Vaccino Pfizer, risposta immunologica tripla con richiamo a 3 mesi

Esteso il peridodo di conservazione della fiala scongelata da 5 giorni a 30

Redazione ANSA BRUXELLES

Un ulteriore prolungamento per la somministrazione della seconda dose del vaccino Pfizer, già ipotizzata oggi da fonti di Governo, rispetto ai tempi più lunghi già applicati, potrebbe essere preso in considerazione - secondo quanto si apprende - sulla base di nuovi dati scientifici attualmente in via di pubblicazione su una autorevole rivista scientifica.
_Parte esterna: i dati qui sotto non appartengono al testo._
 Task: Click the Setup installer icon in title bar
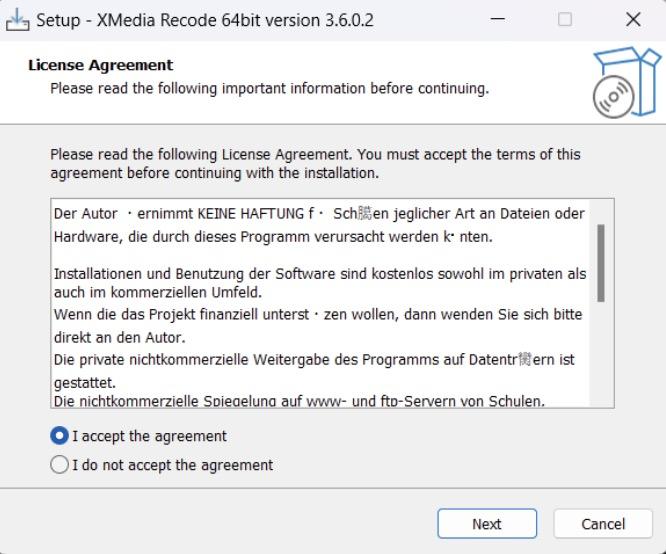click(17, 20)
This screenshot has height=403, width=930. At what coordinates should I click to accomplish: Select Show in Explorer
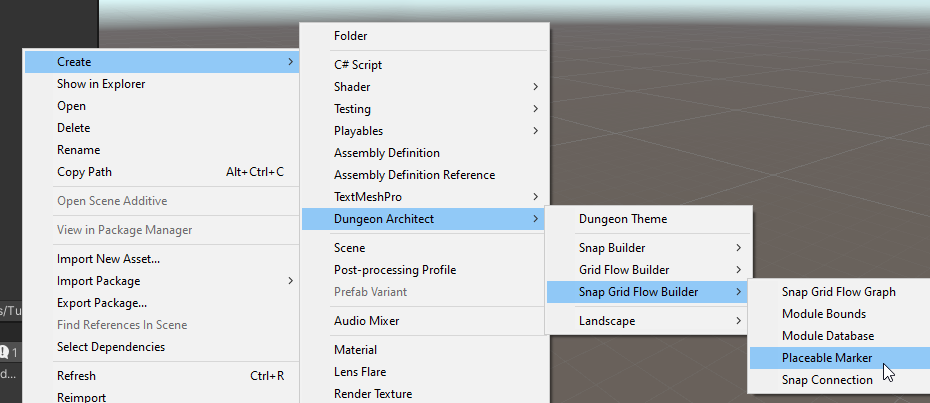[101, 84]
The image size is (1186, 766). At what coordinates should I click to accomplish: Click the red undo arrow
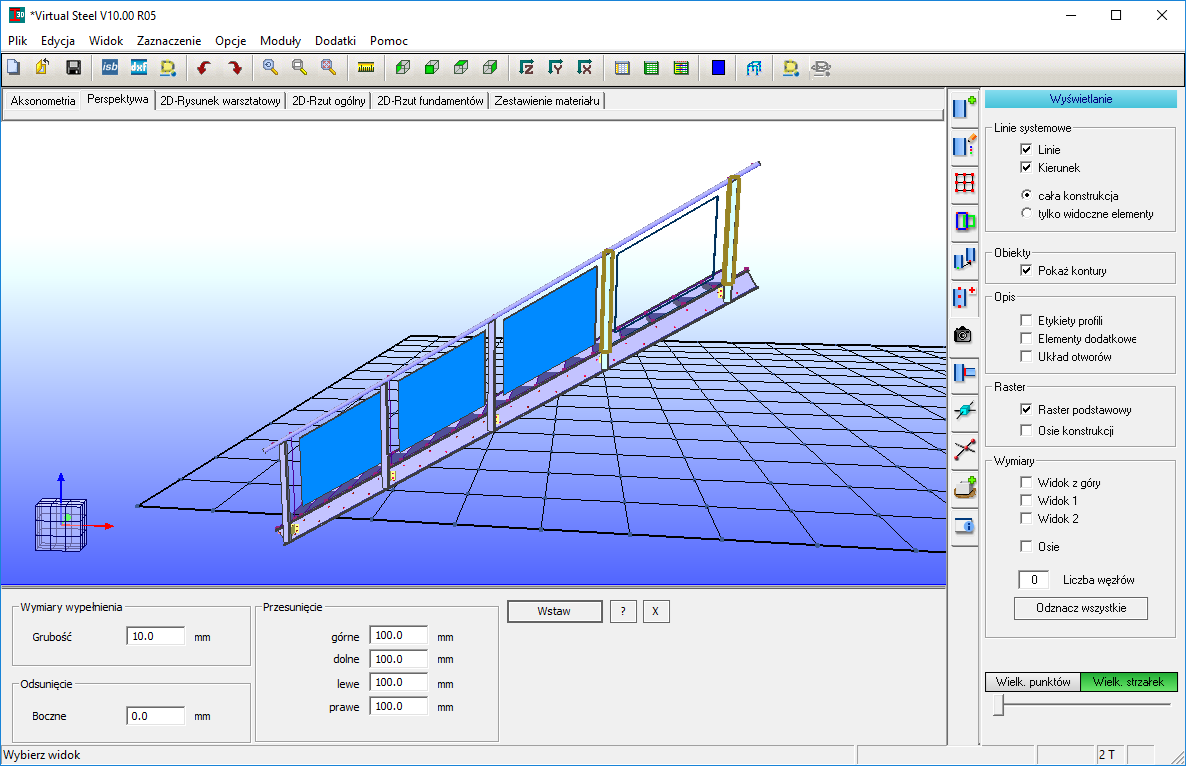click(205, 68)
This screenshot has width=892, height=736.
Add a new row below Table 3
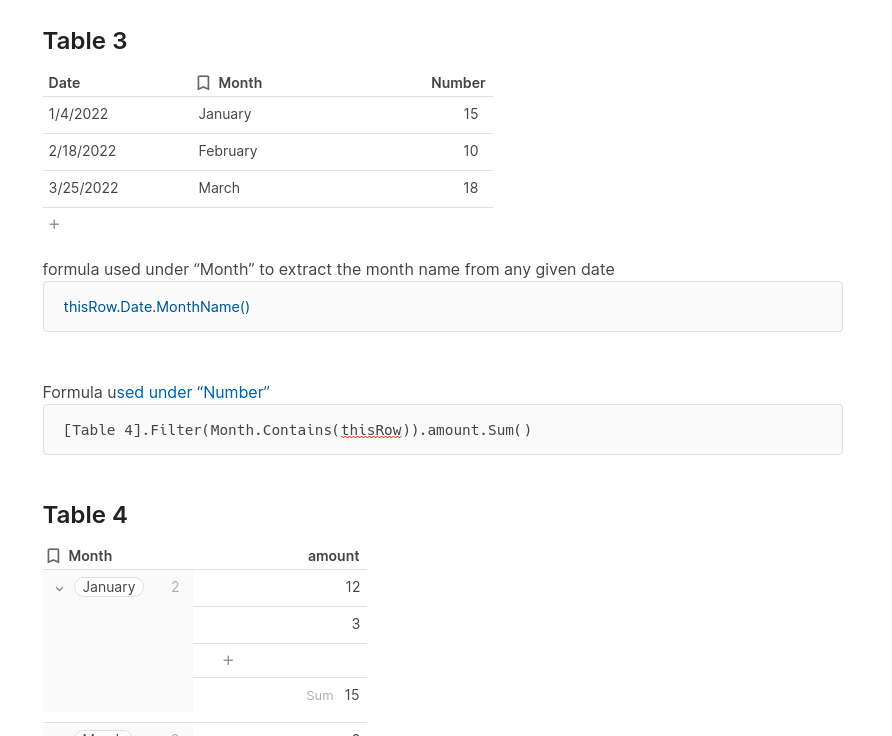54,224
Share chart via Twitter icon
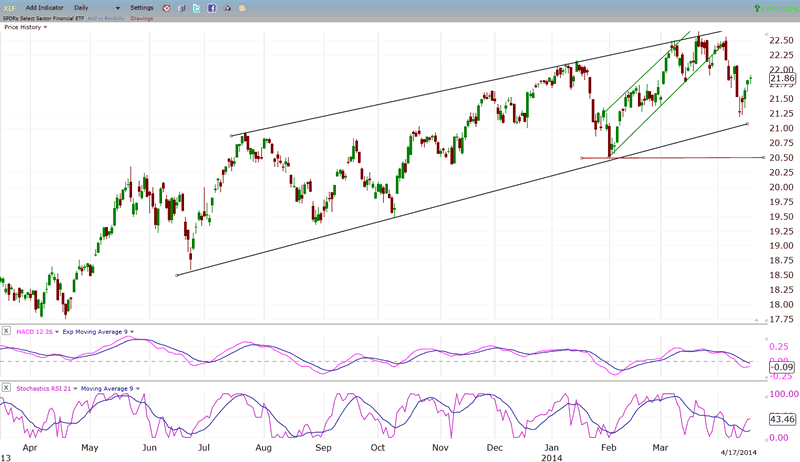 (x=197, y=8)
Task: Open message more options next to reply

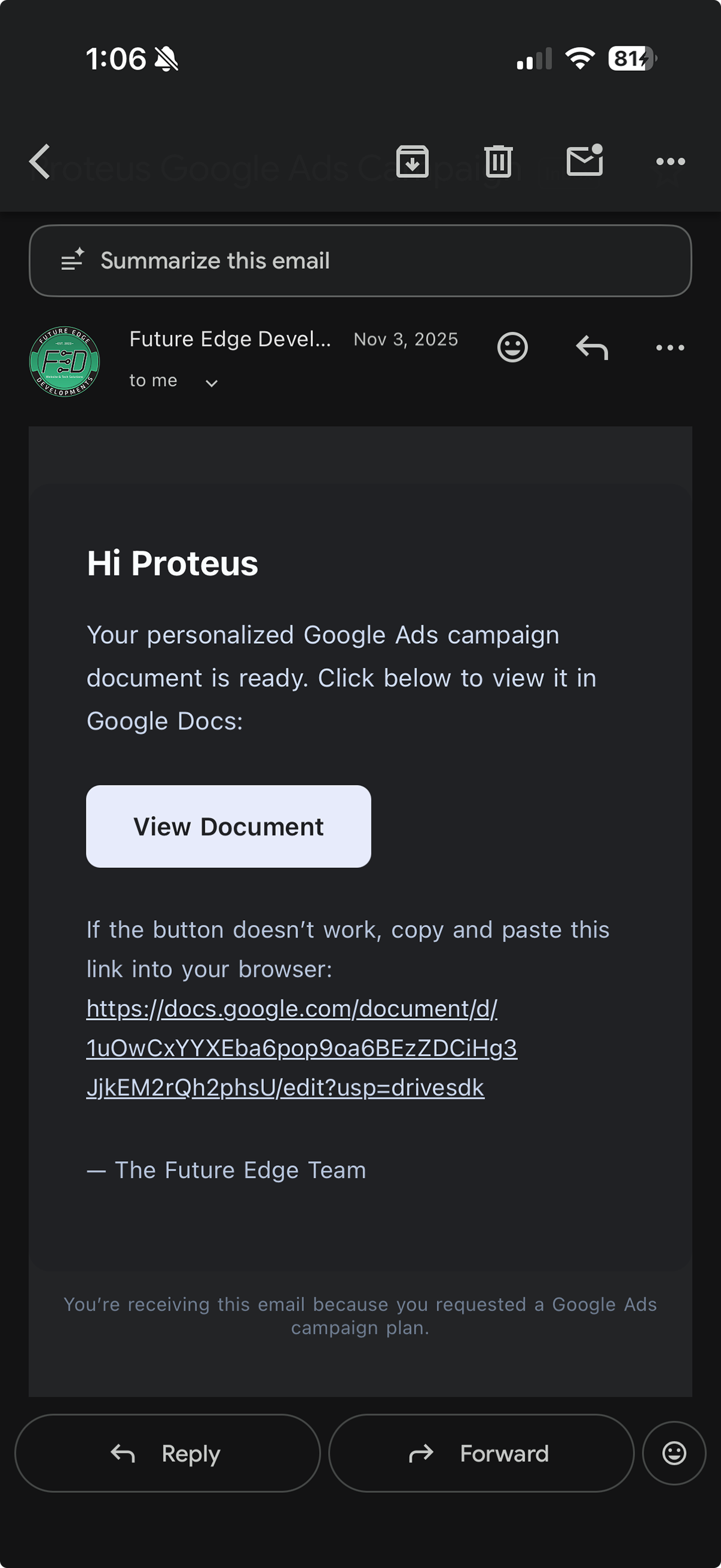Action: pos(671,347)
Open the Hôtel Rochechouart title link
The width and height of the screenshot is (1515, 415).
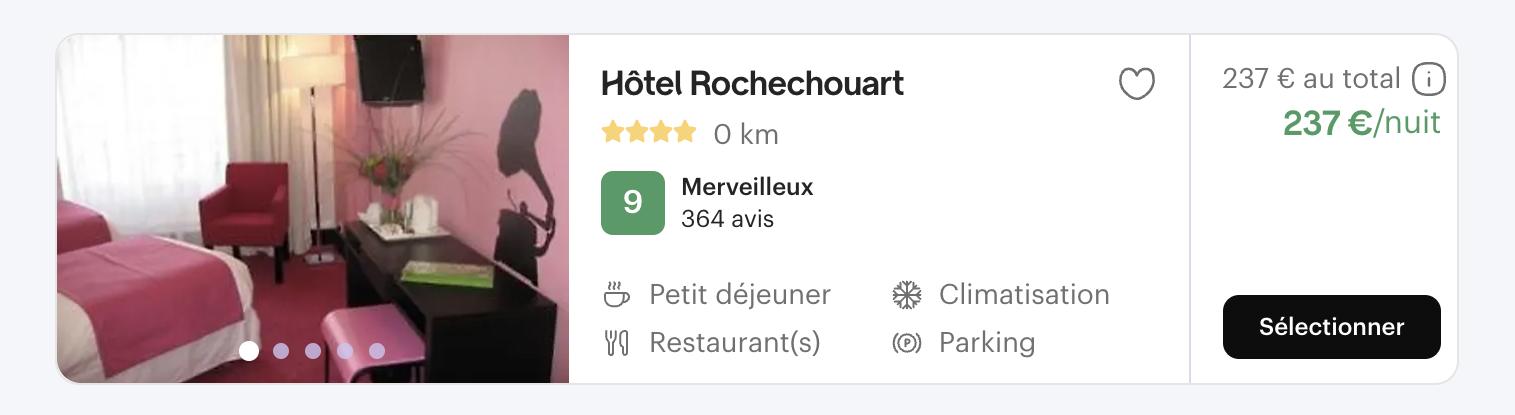pyautogui.click(x=752, y=84)

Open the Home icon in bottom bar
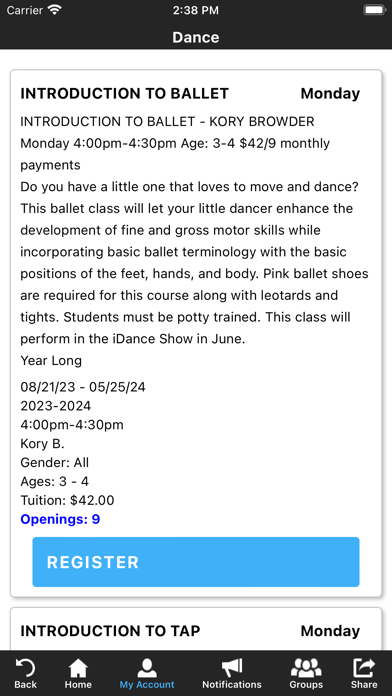click(78, 667)
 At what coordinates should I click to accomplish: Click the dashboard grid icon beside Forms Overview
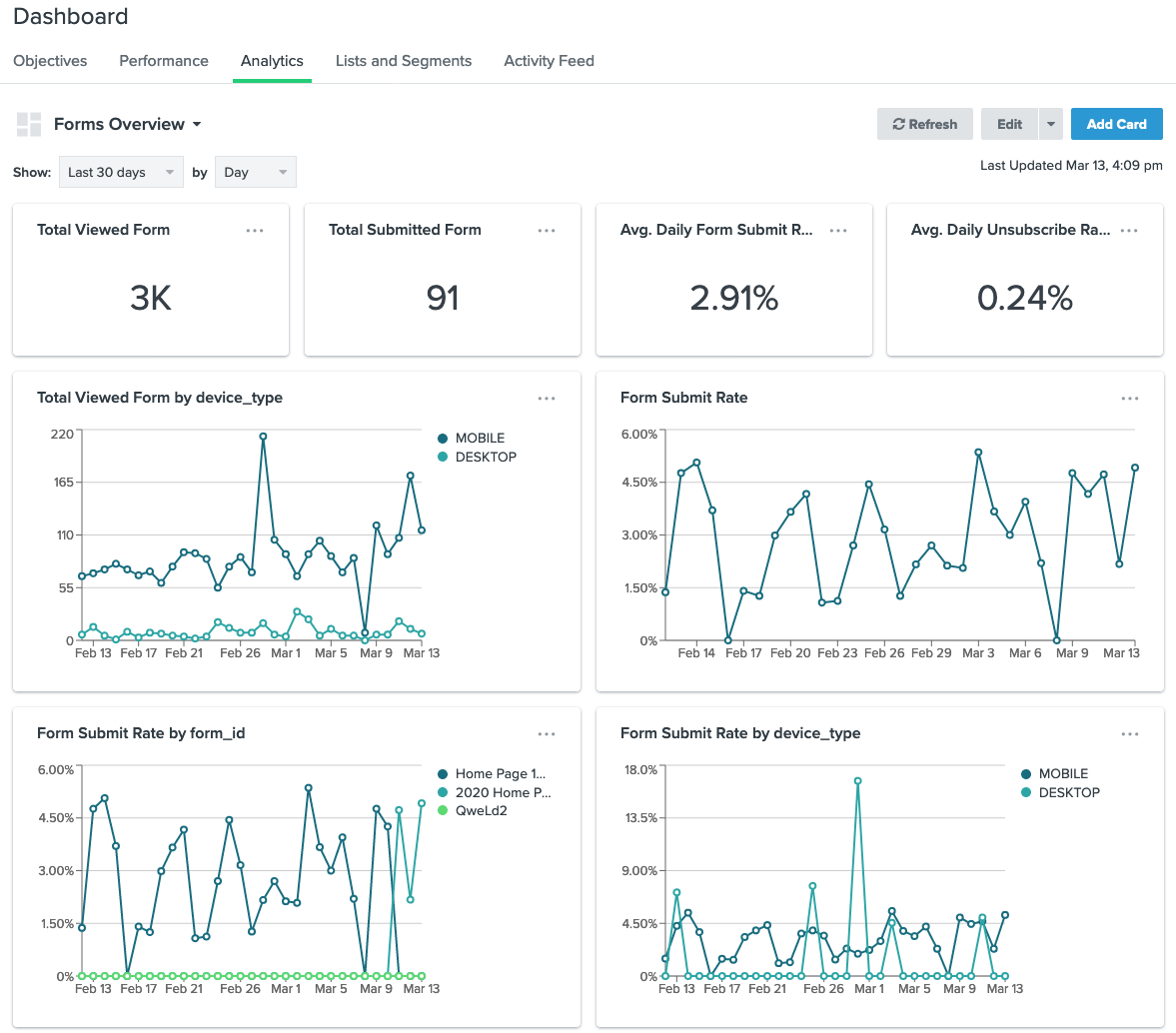[29, 125]
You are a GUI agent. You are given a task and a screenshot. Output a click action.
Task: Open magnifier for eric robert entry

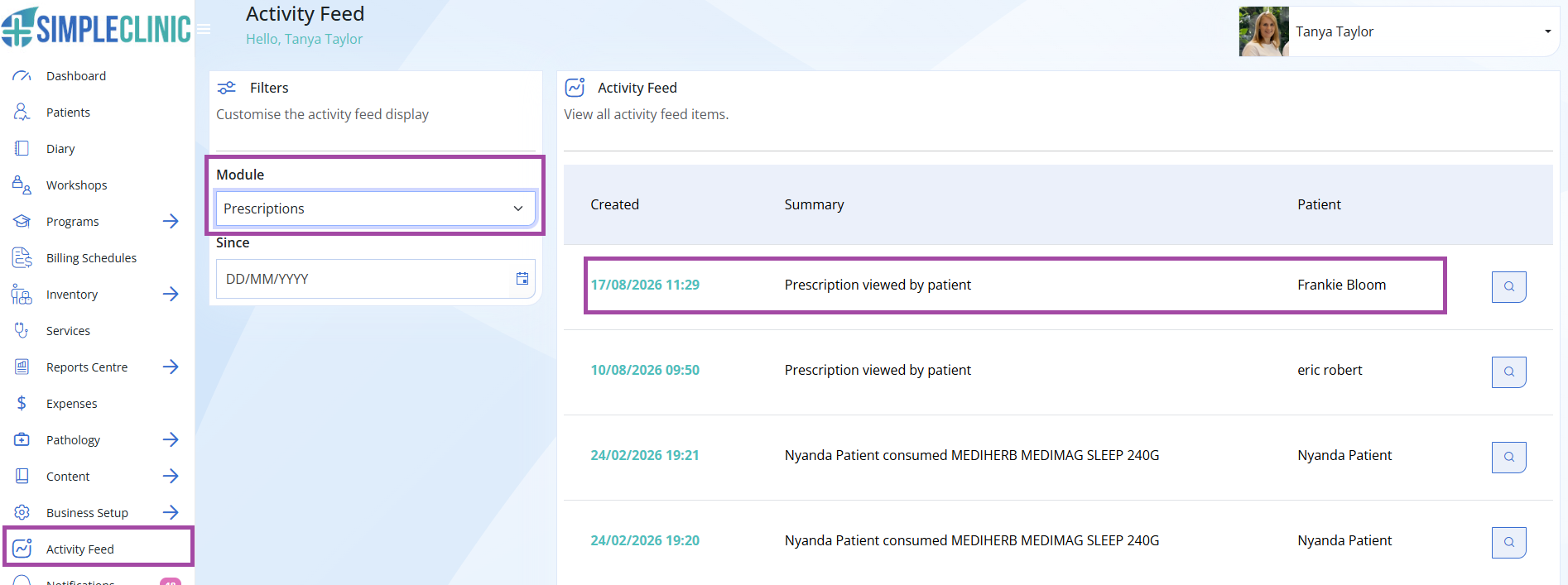point(1508,372)
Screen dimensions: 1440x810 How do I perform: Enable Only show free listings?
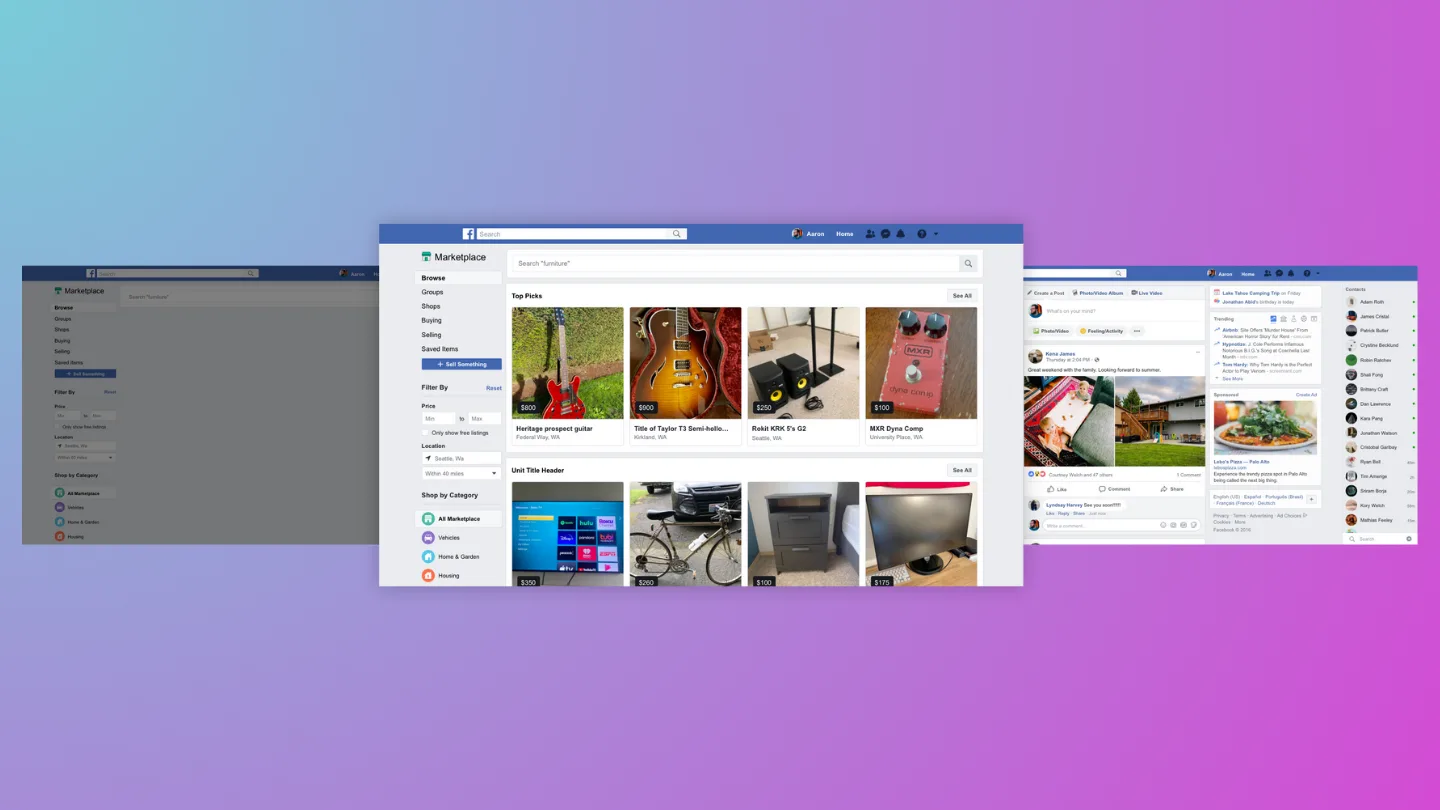point(424,433)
Per il vaccino Pfizer, tali dati evidenzierebbero che a circa tre mesi dalla prima somministrazione (12 settimane) si ha una risposta immunologica tripla rispetto all'intervallo di 21 giorni previsto inizialmente per il richiamo, soprattutto nei soggetti più anziani.

Intanto l comitato per i medicinali per uso umano dell'Agenzia europea del farmaco (Ema) ha esteso il periodo di conservazione approvato della fiala scongelata e non aperta del vaccino Pfizer/BioNtech a 2-8 ° C (cioè in un normale frigorifero) da cinque giorni a un mese (31 giorni). Lo rende noto l'Ema.

L'estensione del periodo di conservazione, comunica Ema, è stata approvata in seguito alla valutazione di ulteriori dati sugli studi di stabilità presentati dalla casa produttrice. "Si prevede che una maggiore flessibilità nella conservazione e nella manipolazione del vaccino avrà un impatto significativo sulla pianificazione e la logistica", del suo utilizzo negli Stati membri dell'Ue, si legge nella nota dell'Agenzia regolatoria europea. Le modifiche descritte saranno incluse nelle informazioni pubblicamente disponibili sul vaccino e l'etichettatura del prodotto sarà aggiornata di conseguenza. L'Ema, si legge ancora nella nota, è in dialogo continuo con le case farmaceutiche produttrici dei vaccini Covid-19 sui miglioramenti che le aziende stanno mettendo a punto per la produzione e la distribuzione di questi farmaci in Europa.